Tuttavia, spiega ancora la Fao, sebbene di molto aumentato, l’ultimo raccolto era di cereali secondari che rappresentano solo il 10% del fabbisogno annuale, per cui le giacenze dureranno solo fino alla prossima stagione seminativa che comincia tra aprile e giugno. Il rapporto ha messo in guardia sul fatto che restano ancora a rischio di vita circa 325mila bambini somali gravemente malnutriti. La crisi in corso continua a gravare sull’intera regione del Corno d’Africa, con 9,5 milioni di persone che necessitano di assistenza d’emergenza in Somalia, Kenya, Etiopia, Gibuti, 3,5 milioni in meno rispetto ai 13 milioni al culmine della crisi. Il direttore generale della Fao ha sollecitato un rinnovato impegnato da parte di tutta la comunità internazionale coinvolta: governi, organismi regionali come l’Unione africana e l’Autorità intergovernativa per lo sviluppo (Igad), settore privato e organizzazioni della società civile, ma anche la stessa popolazione della regione. Ha inoltre impegnato la Fao a lavorare nell’ambito delle iniziative esistenti come il Programma globale per lo sviluppo agricolo africano (Caadp). Accompagnato dal presidente della Commissione sulla sicurezza alimentare mondiale, ambasciatore Yaya Olaniran, e da dirigenti Fao, il direttore generale ha visitato il villaggio di Dollow, nella regione somala di Gedo, per valutare di persona la situazione e vedere il lavoro svolto dalla Fao e dai suoi partner.

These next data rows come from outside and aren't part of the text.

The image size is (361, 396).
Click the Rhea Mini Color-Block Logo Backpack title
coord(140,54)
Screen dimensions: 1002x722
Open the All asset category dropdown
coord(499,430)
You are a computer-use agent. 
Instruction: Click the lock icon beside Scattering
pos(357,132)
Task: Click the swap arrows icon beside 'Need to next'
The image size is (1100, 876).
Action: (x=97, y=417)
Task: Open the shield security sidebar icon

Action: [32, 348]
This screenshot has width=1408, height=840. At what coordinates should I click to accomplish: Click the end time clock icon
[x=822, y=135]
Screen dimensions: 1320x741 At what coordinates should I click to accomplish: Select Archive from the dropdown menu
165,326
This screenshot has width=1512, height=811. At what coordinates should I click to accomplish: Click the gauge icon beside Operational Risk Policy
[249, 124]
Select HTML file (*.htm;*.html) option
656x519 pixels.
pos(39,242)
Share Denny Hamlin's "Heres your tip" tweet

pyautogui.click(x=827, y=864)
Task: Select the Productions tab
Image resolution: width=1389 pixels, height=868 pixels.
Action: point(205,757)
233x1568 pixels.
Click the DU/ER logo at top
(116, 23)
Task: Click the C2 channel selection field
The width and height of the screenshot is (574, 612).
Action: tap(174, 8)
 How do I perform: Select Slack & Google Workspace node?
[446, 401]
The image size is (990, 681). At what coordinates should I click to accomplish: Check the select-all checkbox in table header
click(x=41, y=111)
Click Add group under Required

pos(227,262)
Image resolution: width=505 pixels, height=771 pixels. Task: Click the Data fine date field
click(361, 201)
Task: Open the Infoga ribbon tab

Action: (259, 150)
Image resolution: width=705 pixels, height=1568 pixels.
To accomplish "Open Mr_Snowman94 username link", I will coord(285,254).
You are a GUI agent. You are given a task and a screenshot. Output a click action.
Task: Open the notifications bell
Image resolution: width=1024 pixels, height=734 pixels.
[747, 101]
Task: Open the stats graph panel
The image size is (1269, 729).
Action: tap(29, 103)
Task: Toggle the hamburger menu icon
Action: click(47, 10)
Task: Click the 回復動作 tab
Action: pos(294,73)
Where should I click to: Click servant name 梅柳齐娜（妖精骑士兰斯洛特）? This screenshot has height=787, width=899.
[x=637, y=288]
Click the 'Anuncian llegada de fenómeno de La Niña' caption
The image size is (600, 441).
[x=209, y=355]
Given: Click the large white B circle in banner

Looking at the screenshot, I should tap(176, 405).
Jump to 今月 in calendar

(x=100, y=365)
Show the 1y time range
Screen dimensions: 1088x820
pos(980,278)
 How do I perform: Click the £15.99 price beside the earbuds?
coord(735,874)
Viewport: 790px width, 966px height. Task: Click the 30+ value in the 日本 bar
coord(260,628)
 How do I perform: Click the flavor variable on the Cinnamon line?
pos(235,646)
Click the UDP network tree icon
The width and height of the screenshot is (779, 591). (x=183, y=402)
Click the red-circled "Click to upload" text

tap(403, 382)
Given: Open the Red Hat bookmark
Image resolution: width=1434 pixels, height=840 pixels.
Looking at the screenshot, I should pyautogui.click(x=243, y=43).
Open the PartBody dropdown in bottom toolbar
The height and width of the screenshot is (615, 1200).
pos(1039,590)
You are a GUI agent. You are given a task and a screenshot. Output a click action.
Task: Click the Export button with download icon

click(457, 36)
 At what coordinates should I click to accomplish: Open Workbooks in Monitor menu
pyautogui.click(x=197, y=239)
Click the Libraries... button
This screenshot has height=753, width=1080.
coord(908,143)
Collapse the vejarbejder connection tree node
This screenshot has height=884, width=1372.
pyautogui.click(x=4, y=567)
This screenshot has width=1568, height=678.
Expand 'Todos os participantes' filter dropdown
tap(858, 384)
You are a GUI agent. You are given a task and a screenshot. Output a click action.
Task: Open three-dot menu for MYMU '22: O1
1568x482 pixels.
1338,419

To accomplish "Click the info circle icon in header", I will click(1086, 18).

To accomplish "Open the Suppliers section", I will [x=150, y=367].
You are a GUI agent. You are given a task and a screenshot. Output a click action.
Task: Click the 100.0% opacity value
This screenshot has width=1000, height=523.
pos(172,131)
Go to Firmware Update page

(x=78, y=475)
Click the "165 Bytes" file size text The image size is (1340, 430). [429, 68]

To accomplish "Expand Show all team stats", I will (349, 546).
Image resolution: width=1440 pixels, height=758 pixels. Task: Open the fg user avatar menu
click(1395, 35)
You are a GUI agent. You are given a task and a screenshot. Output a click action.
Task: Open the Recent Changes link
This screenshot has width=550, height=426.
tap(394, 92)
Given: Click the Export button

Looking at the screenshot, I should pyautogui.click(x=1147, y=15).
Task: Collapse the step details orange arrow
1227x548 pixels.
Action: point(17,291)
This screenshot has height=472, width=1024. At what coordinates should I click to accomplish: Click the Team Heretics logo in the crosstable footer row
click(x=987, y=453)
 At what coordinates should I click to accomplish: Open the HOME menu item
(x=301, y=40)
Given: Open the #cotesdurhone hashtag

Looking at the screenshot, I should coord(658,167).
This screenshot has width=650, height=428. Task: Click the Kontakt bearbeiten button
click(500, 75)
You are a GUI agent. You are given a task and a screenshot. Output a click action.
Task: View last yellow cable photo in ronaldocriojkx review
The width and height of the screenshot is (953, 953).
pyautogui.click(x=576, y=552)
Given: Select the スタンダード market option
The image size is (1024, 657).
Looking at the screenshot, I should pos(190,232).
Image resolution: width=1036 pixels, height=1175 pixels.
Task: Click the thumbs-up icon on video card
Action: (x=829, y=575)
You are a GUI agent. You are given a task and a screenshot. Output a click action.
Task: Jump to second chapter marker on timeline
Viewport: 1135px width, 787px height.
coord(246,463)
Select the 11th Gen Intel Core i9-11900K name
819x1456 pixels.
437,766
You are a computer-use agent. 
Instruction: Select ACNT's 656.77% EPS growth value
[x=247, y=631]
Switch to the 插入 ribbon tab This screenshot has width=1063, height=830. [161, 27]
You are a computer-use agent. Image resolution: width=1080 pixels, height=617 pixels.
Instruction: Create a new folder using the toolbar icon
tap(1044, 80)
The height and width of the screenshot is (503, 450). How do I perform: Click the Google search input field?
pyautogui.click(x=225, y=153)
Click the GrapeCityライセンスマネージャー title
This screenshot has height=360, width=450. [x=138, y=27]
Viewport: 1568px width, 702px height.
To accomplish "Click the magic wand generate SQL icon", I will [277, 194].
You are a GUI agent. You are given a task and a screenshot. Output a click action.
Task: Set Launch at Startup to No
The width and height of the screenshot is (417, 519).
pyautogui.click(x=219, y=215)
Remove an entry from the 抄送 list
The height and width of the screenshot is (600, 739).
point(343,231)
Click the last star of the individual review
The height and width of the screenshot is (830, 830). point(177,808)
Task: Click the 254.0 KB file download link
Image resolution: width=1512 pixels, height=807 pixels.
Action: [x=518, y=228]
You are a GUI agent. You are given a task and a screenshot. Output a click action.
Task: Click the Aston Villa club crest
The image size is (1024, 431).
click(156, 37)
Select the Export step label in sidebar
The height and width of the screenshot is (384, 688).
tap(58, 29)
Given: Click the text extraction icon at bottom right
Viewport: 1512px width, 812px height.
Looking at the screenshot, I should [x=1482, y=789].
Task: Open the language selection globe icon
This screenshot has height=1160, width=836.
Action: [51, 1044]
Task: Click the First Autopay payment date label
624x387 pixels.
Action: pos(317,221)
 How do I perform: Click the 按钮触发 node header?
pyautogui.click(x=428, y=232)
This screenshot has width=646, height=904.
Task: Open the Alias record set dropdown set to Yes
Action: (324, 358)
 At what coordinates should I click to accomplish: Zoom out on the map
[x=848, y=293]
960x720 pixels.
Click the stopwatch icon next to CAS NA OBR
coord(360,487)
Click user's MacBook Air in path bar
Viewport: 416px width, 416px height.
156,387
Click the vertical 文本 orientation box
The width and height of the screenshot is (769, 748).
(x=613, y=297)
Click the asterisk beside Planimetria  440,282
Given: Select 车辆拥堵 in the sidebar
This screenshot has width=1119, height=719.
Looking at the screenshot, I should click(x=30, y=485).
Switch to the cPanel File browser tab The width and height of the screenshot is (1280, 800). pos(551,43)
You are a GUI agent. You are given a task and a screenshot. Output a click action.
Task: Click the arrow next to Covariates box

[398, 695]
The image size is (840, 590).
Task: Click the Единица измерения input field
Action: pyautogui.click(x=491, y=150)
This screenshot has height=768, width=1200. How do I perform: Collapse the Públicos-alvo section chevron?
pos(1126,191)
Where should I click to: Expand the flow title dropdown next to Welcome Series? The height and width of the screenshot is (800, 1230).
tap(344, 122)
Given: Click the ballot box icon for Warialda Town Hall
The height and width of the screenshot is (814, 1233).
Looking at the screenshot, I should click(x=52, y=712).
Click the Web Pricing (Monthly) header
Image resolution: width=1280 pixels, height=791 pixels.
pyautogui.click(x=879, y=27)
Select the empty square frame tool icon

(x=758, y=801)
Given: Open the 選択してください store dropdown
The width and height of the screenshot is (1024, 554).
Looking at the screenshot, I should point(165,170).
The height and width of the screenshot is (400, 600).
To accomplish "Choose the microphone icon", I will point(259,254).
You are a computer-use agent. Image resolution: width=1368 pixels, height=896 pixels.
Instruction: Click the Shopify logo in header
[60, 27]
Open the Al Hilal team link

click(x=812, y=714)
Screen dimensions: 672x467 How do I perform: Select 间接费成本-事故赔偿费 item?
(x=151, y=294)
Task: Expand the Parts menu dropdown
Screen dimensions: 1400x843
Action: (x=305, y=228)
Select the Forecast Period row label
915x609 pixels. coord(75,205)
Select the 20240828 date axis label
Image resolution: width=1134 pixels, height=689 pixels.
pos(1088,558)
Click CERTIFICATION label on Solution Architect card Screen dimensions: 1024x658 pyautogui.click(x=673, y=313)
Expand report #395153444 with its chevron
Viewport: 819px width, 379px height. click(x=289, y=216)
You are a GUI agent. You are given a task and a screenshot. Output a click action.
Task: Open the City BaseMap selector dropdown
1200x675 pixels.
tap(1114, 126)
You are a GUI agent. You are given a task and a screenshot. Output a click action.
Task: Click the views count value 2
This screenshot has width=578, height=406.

“A Dollow ho avuto la rara opportunità di incontrare contadini e pastori somali. Ed ho potuto toccare con la mano l’impatto che possiamo avere sulle loro vite, e quello che è più importante, ho visto cosa possono fare per se stessi se ricevono un sostegno appropriato al momento giusto”, ha affermato Graziano da Silva. Nel 2009-2010 nella regione di Gedo la Fao ha dato assistenza a circa 1.500 famiglie contadine e a circa 35mila famiglie di pastori. Questi interventi hanno consentito loro di far fronte alla recente carestia senza dover ricorrere all’assistenza esterna poiché erano in grado di produrre e vendere i propri prodotti.

“Il Corno d’Africa rimane la regione più importante per le attività della Fao e faremo del nostro meglio per migliorarne la sicurezza alimentare”, ha riferito da Silva, aggiungendo che “crediamo davvero sia possibile avere un Corno d’Africa libero dalla fame”. Secondo il governo britannico, le vittime della carestia in Africa vanno dalle 50mila alle 100mila, di cui la maggior parte bambini. Kenya, Etiopia e Gibuti sono stati tutti gravemente colpiti dalla crisi, ma la carestia ha danneggiato soprattutto le aree somale già attanagliate da siccità, guerra, alti prezzi degli alimentari e tasse introdotte da gruppi armati.